### Exercise
Print all entries precisely as they are written.

[Collected data entries]
* * *
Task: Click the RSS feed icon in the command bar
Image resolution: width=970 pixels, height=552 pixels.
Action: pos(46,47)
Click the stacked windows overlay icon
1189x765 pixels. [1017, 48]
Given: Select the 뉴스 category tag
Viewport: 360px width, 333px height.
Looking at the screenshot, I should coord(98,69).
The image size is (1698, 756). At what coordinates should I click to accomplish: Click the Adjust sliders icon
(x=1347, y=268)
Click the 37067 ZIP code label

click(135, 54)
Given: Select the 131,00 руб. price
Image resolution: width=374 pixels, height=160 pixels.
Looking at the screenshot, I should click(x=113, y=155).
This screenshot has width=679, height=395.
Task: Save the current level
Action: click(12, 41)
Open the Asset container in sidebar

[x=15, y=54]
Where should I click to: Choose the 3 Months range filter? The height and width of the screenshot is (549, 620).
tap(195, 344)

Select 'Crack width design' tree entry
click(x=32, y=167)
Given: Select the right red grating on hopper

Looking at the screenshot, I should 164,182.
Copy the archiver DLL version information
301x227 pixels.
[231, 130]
* * *
### Final answer
Task: Click the RSS feed icon in the command bar
Image resolution: width=970 pixels, height=552 pixels.
Action: pos(46,47)
Click the stacked windows overlay icon
1189x765 pixels. [1017, 48]
Given: Select the 뉴스 category tag
Viewport: 360px width, 333px height.
Looking at the screenshot, I should coord(98,69).
The image size is (1698, 756). At what coordinates should I click to accomplish: Click the Adjust sliders icon
(x=1347, y=268)
Click the 37067 ZIP code label

click(135, 54)
Given: Select the 131,00 руб. price
Image resolution: width=374 pixels, height=160 pixels.
Looking at the screenshot, I should click(x=113, y=155).
This screenshot has width=679, height=395.
Task: Save the current level
Action: click(12, 41)
Open the Asset container in sidebar

[x=15, y=54]
Where should I click to: Choose the 3 Months range filter? The height and width of the screenshot is (549, 620).
tap(195, 344)

Select 'Crack width design' tree entry
click(x=32, y=167)
Given: Select the right red grating on hopper

Looking at the screenshot, I should 164,182.
Copy the archiver DLL version information
301x227 pixels.
[231, 130]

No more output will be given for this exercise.